El Instituto McGavarn y el Broad Institute de Investigadores del MIT y Harvard han inventado un sistema dirigido por ARN, conocido como TIGR (ARN de la Guía Interspace Tandem), que proporciona un dispositivo más versátil y compacto para la edición de genes, que también elimina algunas limitaciones de los sistemas de edición Jean basados en CRSPR. Investigadores señalaron, en el informe publicado Ciencia.
El autor senior Feng Zhang, PhD, profesor de PhD y MIT ha realizado un trabajo extenso para desarrollar los sistemas de edición de Jean como «este es un sistema versátil dirigido por ARN con diversas funcionalidades».
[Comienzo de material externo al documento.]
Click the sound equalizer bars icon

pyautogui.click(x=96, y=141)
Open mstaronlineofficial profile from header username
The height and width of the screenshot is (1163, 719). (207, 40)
La nueva invención llegó a través de una búsqueda integral de diversidad natural con la esperanza de encontrar sistemas antiguos que podrían usarse para expandir el terreno de juego de la edición de genes.
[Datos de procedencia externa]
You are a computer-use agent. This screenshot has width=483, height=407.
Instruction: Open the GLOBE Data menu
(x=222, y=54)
“La naturaleza no es muy increíble. Tiene una enorme cantidad de variedad, y estamos explorando esa diversidad natural para encontrar nuevos procedimientos biológicos y usarlos para diferentes aplicaciones para manipular procesos biológicos.
Los investigadores han encontrado proteínas relacionadas con TIGR (TA) que comparten una unidad única de unión a ARN. Esta unidad se comunica con la guía de ARN, que dirige a un sitio específico del genoma. Algunas personas cortan el ADN en el lugar usando la sección de corte de ADN adyacente a la proteína. El equipo cree que esta modularidad puede intercambiar características en las proteínas TAS que ocurren naturalmente.
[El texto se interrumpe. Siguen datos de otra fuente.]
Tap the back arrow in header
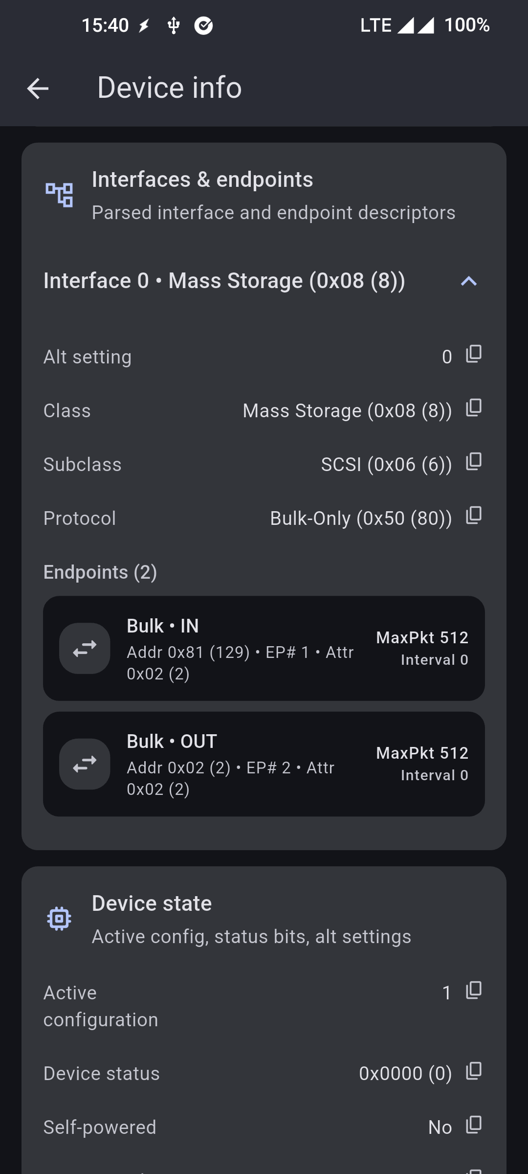528x1174 pixels. coord(38,89)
Además, a diferencia de CRSPR, existe la necesidad de motivos de ADN menores específicos llamados PAM (motivos adyacentes de Protospacer) para dirigirse al ADN, las proteínas TIGR no tienen este límite. «Esto significa que teóricamente, cualquier sitio de genoma debería ser blanco», dijo el PhD Ryanan Makre, asesor científico del amplio Instituto.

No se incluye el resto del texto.